__REQUIRED WORK__: In the AGENTS.md and CLAUDE.md text, rewrite the passage from "AGENTS.md & CLAUDE.md" up to and including "model's first turns.", changing "context window" to "working context" wherever it occurs.

__SELECTED PASSAGE__:
= Beginning of Section =

AGENTS.md & CLAUDE.md
Intent
AGENTS.md and CLAUDE.md are persistent instruction files that an agent reads at the start of every session, seeding the context window with project-specific knowledge before you type a word.
Problem
A fresh session starts with an empty context window, so the agent knows nothing about how your project builds, the conventions you follow, or the gotcha that bit you last week. You explain it, the session ends, and next time you explain it again. Every teammate does the same, paying in their time and the model's first turns.
Solution
You write the explanation once in a file that the agent loads automatically. This is The Project Context File, better known as AGENTS.md (or CLAUDE.md): a Markdown file at the root of your repository that the agent reads before your first message. It is the shared, cross-agent convention that Codex, Cursor, and a growing list of tools read from the same spot. Put your build commands, architecture notes, and conventions there, so every session starts with them.

= End of Section =

__AVAILABLE DATA__:
= Beginning of Section =

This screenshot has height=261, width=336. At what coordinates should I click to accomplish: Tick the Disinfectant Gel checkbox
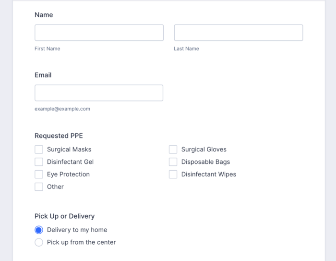pos(39,162)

= End of Section =

__RESPONSE__:
AGENTS.md & CLAUDE.md
Intent
AGENTS.md and CLAUDE.md are persistent instruction files that an agent reads at the start of every session, seeding the working context with project-specific knowledge before you type a word.
Problem
A fresh session starts with an empty working context, so the agent knows nothing about how your project builds, the conventions you follow, or the gotcha that bit you last week. You explain it, the session ends, and next time you explain it again. Every teammate does the same, paying in their time and the model's first turns.